RENARD E A ARMADILHA / RENARD E O POÇO
RENARD E A ARMADILHA I -- 14 SET 2017
Depois de ter fugido da despensa
em que levara uma tremenda sova,
por não poder atravessar a estreita cova,
já que a barriga lhe ficara muito tensa,
sendo preciso lutar até que vença
o camponês, cuja esposa, em susto, mova
RENARD E A ARMADILHA I -- 14 SET 2017
Depois de ter fugido da despensa
em que levara uma tremenda sova,
por não poder atravessar a estreita cova,
já que a barriga lhe ficara muito tensa,
sendo preciso lutar até que vença
o camponês, cuja esposa, em susto, mova
a porta, para lhe dar uma chance nova,
quando escapou-se para a floresta densa,
foi Primaut, o Lobo, encontrar-se com Renard,
mas no momento em que estava a se queixar,
o Raposo lhe falou bem claramente:
"Foi culpa tua, pois comeste ali demais!
Tive passagens para mim bem naturais;
foi só por isso que apanhaste dessa gente!"
Como Primaut não era muito inteligente,
por Renard logo deixou-se convencer
e lado a lado foram os dois adormecer:
Renard lambeu-lhe as feridas, complacente...
Mas no outro dia, depois do sol nascente,
ergueu-se o Lobo e já queria comer...
"Não te chegou o de ontem?" -- quis saber
o Raposão. "Eu cá comi o suficiente
"para dois ou três dias!..." "É que eu briguei!
Durante a sova, até um pouco vomitei
e com certeza já estou com fome agora!"
"Bem, não pretendo me mover daqui;
mas se tens fome, existe logo ali
uma capoeira de gansos... Vai e devora!"
"São gansos gordos?" -- quis saber o Lobo.
"Estufados de gordos! É o melhor
é que só há um pastor, sem mal pior!...
"Não tem cachorros! Vai fazer teu roubo!"
Sem perceber fazendo estar papel de bobo,
Primaut seguiu o faro sedutor
de um bando de gansos... Um tal sabor
que o faria circundar até o globo!...
"Vou trazer dois e vamos repartir!..."
"Carece, não, meu amigo... A fome é tua,
que ainda estou fazendo a digestão!"
Fingiu Renard logo estar a bom dormir...
Cruzou o Lobo pela sede feito pua
e já um ganso abocanhou em esganação!
Mas atacado logo foi pelo pastor.
que soltou de imediato um assobio
e três mastins cruzaram logo o rio,
Primaut a farejar com pleno ardor!...
Fugiu o Lobo no maior pavor
e até o ganso largou no corrupio!
Mas o pastor os cães iscou com brio:
teve Primaut só das penas o sabor!
Mas das mentiras de Renard queria vingar-se
e ao Raposo despertou com duas dentadas...
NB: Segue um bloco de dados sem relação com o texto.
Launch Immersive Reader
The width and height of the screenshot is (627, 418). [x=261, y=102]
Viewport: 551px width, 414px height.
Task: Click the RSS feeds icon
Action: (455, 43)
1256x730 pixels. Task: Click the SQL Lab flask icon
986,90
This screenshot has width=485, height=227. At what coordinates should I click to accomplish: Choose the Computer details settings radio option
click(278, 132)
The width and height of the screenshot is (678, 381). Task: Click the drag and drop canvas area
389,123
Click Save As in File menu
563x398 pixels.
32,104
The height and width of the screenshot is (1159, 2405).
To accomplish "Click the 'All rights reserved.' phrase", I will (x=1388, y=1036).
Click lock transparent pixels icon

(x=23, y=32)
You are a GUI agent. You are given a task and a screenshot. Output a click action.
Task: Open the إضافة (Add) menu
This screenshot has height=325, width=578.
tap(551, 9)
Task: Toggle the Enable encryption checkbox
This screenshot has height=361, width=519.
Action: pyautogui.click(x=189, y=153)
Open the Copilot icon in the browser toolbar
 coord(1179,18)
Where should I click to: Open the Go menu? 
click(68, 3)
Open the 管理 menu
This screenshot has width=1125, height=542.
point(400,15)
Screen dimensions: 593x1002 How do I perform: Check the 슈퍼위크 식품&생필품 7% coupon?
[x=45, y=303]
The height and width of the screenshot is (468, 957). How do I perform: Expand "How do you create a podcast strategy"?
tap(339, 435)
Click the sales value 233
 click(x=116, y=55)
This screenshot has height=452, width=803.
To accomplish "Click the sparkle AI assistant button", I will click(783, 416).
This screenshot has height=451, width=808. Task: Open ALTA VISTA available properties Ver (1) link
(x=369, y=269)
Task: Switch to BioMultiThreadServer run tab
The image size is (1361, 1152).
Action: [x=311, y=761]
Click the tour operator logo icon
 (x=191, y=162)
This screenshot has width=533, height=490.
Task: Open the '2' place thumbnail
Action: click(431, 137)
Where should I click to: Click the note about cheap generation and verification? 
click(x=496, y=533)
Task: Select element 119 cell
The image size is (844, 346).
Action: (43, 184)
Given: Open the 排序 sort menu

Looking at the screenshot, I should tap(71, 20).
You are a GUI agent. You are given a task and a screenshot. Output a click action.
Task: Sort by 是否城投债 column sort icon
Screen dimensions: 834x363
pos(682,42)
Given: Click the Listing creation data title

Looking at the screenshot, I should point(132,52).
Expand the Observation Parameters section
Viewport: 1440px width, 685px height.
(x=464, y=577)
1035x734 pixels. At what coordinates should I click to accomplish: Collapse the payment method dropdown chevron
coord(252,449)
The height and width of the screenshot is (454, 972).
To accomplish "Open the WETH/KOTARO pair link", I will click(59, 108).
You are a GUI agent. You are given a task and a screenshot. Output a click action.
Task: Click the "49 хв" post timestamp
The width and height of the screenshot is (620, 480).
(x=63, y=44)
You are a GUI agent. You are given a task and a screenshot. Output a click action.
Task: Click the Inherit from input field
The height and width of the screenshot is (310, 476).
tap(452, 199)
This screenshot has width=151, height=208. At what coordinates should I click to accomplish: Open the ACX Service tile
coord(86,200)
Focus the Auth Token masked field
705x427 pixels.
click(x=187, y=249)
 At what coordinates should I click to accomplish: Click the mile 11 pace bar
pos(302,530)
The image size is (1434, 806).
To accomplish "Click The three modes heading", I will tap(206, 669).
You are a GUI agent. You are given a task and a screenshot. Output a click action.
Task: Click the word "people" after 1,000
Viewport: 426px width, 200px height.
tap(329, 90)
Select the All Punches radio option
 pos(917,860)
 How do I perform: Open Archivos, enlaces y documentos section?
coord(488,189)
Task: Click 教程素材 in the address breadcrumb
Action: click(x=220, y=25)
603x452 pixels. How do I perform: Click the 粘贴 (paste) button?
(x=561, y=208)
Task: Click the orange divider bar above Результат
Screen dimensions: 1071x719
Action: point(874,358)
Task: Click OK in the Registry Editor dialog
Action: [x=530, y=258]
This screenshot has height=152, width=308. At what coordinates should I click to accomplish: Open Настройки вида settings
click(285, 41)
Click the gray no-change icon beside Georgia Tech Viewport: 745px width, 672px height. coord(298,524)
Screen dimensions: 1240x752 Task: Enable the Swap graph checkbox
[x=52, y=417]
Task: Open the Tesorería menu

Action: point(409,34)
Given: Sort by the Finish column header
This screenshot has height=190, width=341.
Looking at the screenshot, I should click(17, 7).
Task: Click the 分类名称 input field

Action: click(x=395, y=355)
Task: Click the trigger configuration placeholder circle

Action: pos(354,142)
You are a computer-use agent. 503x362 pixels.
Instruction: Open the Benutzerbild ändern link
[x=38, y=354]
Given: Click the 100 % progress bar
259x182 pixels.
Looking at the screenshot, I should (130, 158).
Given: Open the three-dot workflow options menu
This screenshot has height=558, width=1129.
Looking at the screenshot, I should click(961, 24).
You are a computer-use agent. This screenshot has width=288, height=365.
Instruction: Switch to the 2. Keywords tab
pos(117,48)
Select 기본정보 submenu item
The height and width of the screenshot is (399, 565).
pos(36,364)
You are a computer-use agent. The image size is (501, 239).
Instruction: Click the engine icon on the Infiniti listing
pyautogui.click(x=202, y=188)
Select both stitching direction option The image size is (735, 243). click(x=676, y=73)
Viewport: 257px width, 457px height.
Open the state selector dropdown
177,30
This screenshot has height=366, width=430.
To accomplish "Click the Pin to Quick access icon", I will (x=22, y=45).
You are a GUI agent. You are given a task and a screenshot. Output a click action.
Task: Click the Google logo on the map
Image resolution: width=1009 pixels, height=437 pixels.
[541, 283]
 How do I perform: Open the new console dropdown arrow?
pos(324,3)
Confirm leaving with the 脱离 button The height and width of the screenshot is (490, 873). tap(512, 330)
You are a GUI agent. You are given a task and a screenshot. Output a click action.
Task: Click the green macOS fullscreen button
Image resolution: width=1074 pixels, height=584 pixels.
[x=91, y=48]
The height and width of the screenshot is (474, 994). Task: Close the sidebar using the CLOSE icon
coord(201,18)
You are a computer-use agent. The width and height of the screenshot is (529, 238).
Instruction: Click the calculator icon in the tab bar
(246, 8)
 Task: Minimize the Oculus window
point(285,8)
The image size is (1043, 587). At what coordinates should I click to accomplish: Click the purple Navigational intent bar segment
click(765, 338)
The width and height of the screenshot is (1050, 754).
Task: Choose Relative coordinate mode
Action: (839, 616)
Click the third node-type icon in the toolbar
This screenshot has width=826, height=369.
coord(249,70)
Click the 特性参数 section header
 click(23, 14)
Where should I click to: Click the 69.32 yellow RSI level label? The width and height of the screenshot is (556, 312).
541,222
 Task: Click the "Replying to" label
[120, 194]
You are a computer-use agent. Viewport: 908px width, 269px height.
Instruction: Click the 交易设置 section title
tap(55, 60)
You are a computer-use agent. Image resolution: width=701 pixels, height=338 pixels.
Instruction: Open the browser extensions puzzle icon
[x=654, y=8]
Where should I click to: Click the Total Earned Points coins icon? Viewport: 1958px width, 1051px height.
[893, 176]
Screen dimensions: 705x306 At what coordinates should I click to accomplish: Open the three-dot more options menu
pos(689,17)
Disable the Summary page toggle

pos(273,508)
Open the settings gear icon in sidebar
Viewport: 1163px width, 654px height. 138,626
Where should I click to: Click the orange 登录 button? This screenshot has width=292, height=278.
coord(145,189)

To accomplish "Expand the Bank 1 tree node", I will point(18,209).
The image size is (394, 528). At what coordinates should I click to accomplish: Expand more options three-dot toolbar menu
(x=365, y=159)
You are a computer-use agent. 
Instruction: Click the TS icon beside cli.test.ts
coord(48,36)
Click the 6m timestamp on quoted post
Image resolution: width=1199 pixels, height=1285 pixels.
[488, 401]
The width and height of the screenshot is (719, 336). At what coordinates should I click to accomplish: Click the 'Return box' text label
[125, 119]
"Mas o que é isso? Estás acaso louco?"
"Louco é de raiva!... Pois agora vou cobrar-te
três ao menos de tuas tratantadas:
a dos peixes, a da despensa e está de há pouco!"
RENARD E A ARMADILHA II
"Mas o que foi que eu fiz? Por que me bates?"
"Levei três sovas e até querias me matar!"
E com furor continuou do outro a judiar...
"Ouve o que eu digo! É preciso que me acates!"
"Meus filhos já são grandes! Não me mates,
é mais que certo que de ti vão se vingar!
Minha esposa ao Rei Leão vai se queixar:
serás entregue ao carrasco para abates!..."
"Mesmo assim, vou te matar primeiro!..."
"Ai, ai, ai, me escuta! A culpa é toda tua:
fingir de morto é preciso até o fim!..."
"Tu te mexeste antes do golpe derradeiro!
E na despensa de comer tua pança estua!
Dos tais cachorros eu nem sabia, enfim!..."
Tanto Renard falou e tanto ameaçou
que no final pôde ao Lobo convencer
e nunca mais judiar dele prometer...
"Vou-me queixar ao Rei!..." -- ainda ajuntou.
"Ah, não o faças! Jura que vais me perdoar!
Eu cá juro que nunca mais vou te bater!"
"E como esperas que ainda em ti eu possa crer?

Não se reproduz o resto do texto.